さらに重要なのは、「炎症を引き起こす細菌の一部は粘液に含まれる栄養素で繁殖するため、これらの有害細菌に栄養を与えることで、粘液産生の増加反応が実際に炎症サイクルを持続させる」という悪循環の存在だ。

この現象は、「猫は人間や犬よりも添加物に気をつけなければならない」という猫の特殊な代謝能力と関連している。日本では「ペットフードは法律上食品ではなく雑貨類として扱われている」現実もあり、「キャットフードで使用してはいけない添加物は約10種類。人間の食品では約300種類と雲泥の差」という規制の緩さが問題を深刻化させている。

人間のIBDとの共通パターン

興味深いことに、人間でも同様の現象が観察されている。日本でも「調査研究が始まった1970年代後半から近年までの間に、IBDの患者数は急激に増えており、食生活の欧米化(具体的には高度加工食品の普及)が一つの要因ではないか」と指摘されている。

潰瘍性大腸炎の推定患者数は2014年に約22万人となり、「増加の背景には、内視鏡による診断法の進歩や認知度の向上があると考えられるが、食事を含む生活習慣の西洋化も影響している」とされている。

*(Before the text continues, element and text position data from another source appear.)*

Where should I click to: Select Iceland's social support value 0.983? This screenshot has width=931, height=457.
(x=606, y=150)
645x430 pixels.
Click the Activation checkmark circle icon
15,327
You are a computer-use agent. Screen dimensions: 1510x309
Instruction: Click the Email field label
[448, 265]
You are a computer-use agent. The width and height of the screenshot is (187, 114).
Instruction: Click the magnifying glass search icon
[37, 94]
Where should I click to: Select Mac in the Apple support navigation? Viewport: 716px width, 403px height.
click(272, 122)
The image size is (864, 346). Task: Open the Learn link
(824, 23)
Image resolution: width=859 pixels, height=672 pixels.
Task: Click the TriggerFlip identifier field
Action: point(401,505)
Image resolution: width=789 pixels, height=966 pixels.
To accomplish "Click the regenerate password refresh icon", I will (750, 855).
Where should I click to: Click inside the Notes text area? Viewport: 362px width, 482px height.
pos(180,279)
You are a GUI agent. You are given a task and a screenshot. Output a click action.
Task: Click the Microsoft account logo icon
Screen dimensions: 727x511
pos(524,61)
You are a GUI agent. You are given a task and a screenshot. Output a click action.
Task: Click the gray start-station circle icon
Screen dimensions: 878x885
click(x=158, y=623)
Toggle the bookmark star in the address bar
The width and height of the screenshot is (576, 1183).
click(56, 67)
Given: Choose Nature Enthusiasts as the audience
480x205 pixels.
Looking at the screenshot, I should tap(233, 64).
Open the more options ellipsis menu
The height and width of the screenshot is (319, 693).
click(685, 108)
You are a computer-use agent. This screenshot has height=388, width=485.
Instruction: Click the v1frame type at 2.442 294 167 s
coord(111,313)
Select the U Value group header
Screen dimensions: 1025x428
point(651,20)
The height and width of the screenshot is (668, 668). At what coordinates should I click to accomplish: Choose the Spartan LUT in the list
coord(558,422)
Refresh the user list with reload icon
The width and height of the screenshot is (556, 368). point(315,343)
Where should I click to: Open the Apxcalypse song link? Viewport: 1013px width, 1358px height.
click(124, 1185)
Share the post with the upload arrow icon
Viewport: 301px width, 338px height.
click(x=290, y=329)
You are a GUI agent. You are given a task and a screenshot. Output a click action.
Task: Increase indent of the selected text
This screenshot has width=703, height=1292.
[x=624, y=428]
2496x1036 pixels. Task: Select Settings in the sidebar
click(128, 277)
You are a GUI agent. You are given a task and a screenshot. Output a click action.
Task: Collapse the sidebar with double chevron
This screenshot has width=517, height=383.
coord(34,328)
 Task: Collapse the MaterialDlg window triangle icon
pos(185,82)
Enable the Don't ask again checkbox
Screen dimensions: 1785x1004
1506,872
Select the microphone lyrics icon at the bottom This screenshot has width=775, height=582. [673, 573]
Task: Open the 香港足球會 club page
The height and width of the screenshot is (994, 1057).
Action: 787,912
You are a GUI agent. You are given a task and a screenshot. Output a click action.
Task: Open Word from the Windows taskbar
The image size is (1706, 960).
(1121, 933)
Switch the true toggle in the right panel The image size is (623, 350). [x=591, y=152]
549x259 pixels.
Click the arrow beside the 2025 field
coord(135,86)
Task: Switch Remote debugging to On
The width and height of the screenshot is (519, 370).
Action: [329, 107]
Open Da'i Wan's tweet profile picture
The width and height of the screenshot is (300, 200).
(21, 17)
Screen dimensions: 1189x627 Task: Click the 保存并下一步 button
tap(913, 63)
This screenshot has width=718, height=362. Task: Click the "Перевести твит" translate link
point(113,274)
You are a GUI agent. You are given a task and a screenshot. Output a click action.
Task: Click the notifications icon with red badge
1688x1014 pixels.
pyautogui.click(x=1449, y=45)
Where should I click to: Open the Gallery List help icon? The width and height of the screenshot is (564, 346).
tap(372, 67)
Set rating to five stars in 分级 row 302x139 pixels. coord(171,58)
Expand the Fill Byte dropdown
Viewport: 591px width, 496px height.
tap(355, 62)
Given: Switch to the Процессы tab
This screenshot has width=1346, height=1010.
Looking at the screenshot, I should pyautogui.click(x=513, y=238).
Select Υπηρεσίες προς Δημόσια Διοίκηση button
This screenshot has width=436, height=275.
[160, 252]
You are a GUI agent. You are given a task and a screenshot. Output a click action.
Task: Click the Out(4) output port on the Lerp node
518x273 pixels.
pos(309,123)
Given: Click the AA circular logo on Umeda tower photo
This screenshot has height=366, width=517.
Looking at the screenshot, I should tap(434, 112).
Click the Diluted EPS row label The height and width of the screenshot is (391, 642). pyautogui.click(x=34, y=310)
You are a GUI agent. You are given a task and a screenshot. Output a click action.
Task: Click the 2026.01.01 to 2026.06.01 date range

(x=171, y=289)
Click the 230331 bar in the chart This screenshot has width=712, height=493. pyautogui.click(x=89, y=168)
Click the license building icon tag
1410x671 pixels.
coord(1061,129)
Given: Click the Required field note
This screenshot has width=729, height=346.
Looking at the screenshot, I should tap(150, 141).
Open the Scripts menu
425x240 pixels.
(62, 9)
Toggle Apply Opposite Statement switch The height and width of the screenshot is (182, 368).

Veterinary Clinical Practiceでは「犬と人間の炎症性腸疾患は重複するが異なる腸内細菌叢異常ネットワークに依存している」として、人間と動物のIBDに共通のメカニズムがあることを確認している。

人間のIBDにおける「欧米化」の具体的内容:

  1. 高度加工食品の増加
    • インスタント食品、冷凍食品の普及
    • 添加物・保存料の多用
    • 精製された糖質・脂質の摂取増加
  2. 食物繊維の減少
    • 精白米・精製小麦粉への移行
    • 野菜・果物の摂取量減少
    • 発酵食品の摂取減少
  3. 腸内細菌叢への影響
    • 多様性の減少
    • 有益菌の減少
    • 炎症促進菌の増加

猫でも同じパターン

猫の場合、1960年代以降のペットフード普及が人間の「欧米化」と同じ現象を引き起こしている:

  • 生肉→高度加工ドライフード
  • 自然食材→人工添加物・保存料
  • 肉食→穀物主体(炭水化物過多)
  • 新鮮→長期保存用化学処理

人間も猫も「伝統的な食事から高度加工食品への移行」という共通の環境変化がIBD増加の主因となっている。※「欧米化」=「工業化された加工食品への依存」というのが本質。

食事療法効果が示す真実

Hills Pet Nutritionの専門家によると「慢性消化器疾患を患う猫の60%が栄養療法のみで改善する」という統計が報告されている。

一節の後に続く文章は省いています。